Friday, November 19, 2004 ... Deutsch/Español/Related posts from blogosphere

Tom Banks at Harvard

Note added: this article has been updated, and two talks about two-dimensional string theory are briefly described at the bottom.

As Aaron Bergman and Jacques Distler pointed out, Google started another service:

http://scholar.google.com/

It is a fulltext search engine through all scientific articles, including all articles from www.arxiv.org (the PDF files are those that are linked), and it knows about the number of citations. The server lists the article with the given query and it prefers the cited articles.

For example, search for

You will get all the papers that contain these two words, and the papers where the words appear in the title, and the papers with the large number of citations, will be listed first.

OK, let me know switch to the scientific activity at Harvard. My advisor Tom Banks (now at Rutgers, in spring at UC Santa Cruz) is visiting us, and we have a lot of interesting discussions. Tom says, for example,

  • the current research in string theory is not going quite in the right direction
  • the connections with the experiments must be understood better
  • one of the most important particular problems we must understand is the nature of supersymmetry breaking in string theory, and the possible interrelations between supersymmetry and cosmology
  • Tom often emphasizes his viewpoint that the different vacua in string theory really don't belong to the same theory, in the physical sense, because you can't usually create a bubble of one Universe inside another Universe
  • he gave me some useful feedback about the matrix generalization of the CFT techniques
  • he also presented some insights, questions, and criticism about things like the relation between black hole entropy and topological string theory; about the developments in the "landscape"; and many other issues.



Yesterday, Umut Gürsoy from MIT was speaking at the Duality Seminar about his recent work with Hong Liu about the big bang and big crunch in two-dimensional string theory, as understood from the old matrix models. Some points in that talk:
  • Umut talked about the partition sums in "two-dimensional critical string theory", as he called it (the word "critical" seems a bit like a contradiction, but it's just a matter of terminology)
  • their two-dimensional string theory was bosonic string theory on a Euclidean S^1/Z_2 orbifold - the two fixed points of the orbifold are the "big bang" and "big crunch"
  • although he was talking about bosonic string theory, he said that it was non-perturbatively well-defined; many of us thought that this should only be the case of two-dimensional type 0 theories, but Umut explained that he is expanding in the cosmological constant or what exactly was the expansion parameter
  • it seems that he claimed that they can derive the initial and final conditions of the Universe
  • many of us, including Tom Banks and me, thought that they only calculated the transition amplitude between two specific states, and by inserting some operators, they could have calculated the amplitude between any other pair of states

Davide Gaiotto delivered the family lunch meeting, and we've listened to another talk by Ian Swanson (Caltech) at 3 PM which is described in one of the newer articles.

» Information shown

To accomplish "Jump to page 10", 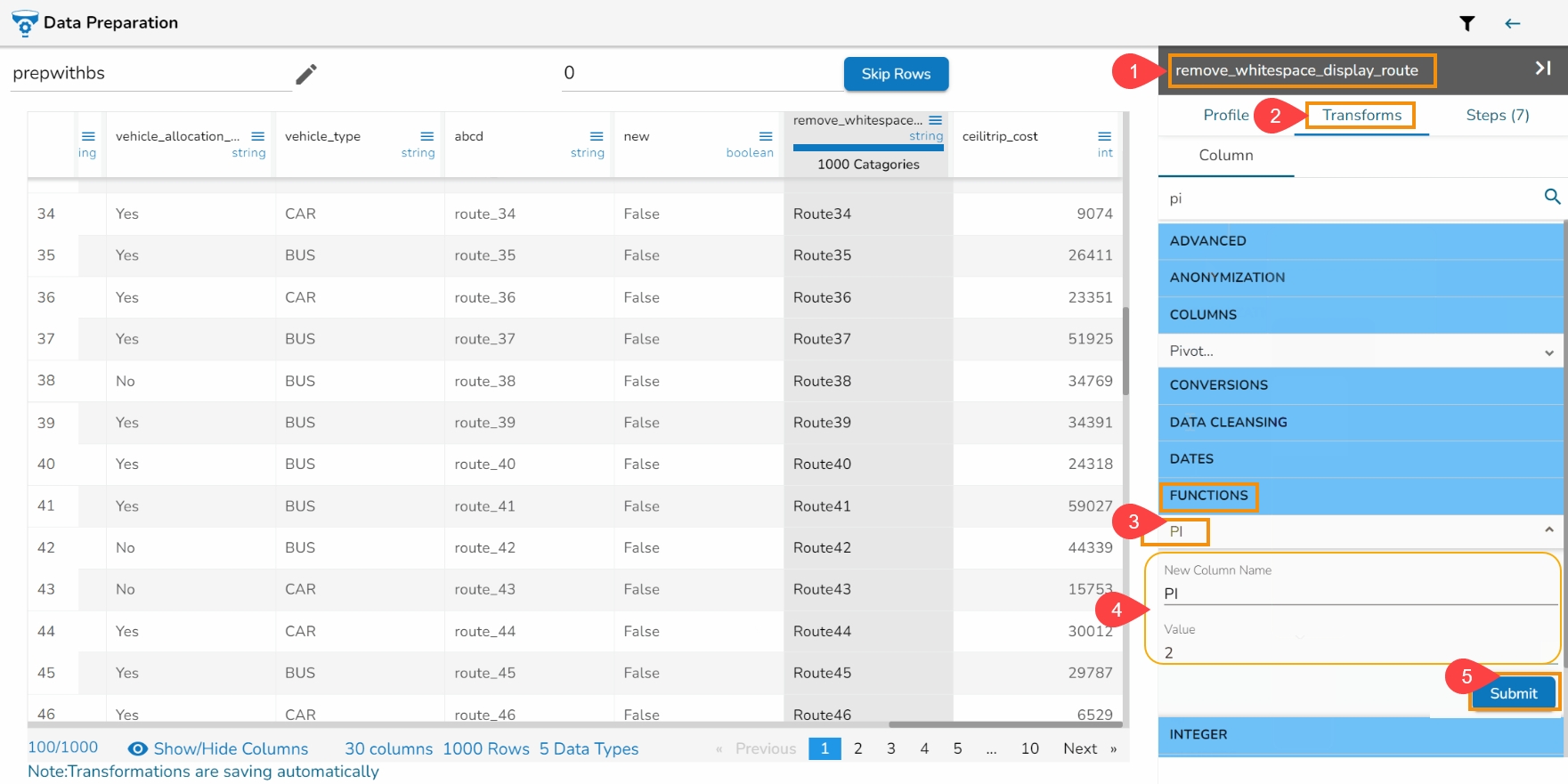I will [x=1029, y=748].
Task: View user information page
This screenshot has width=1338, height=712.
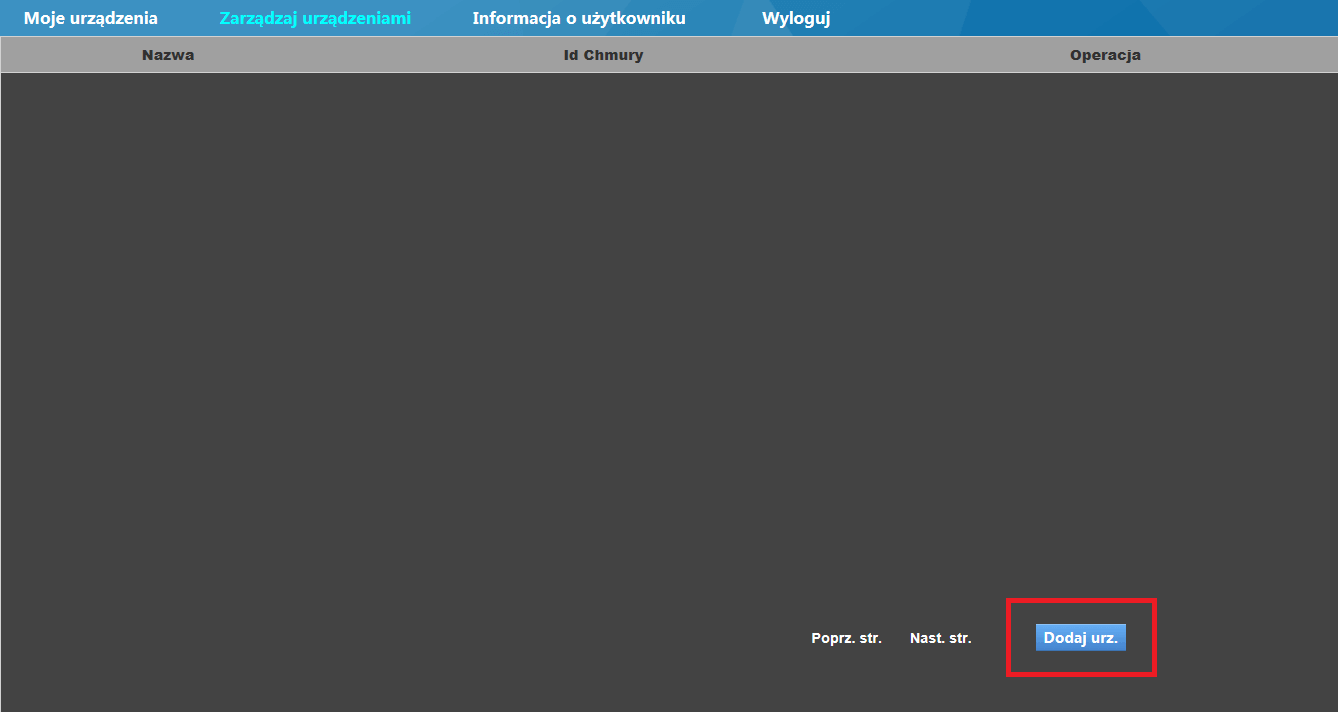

» What is being asked
In the post "Tom Banks at Harvard," what do the two fixed points of the orbifold in Umut Gürsoy's two-dimensional string theory represent?

» Complete answer
They are the "big bang" and the "big crunch."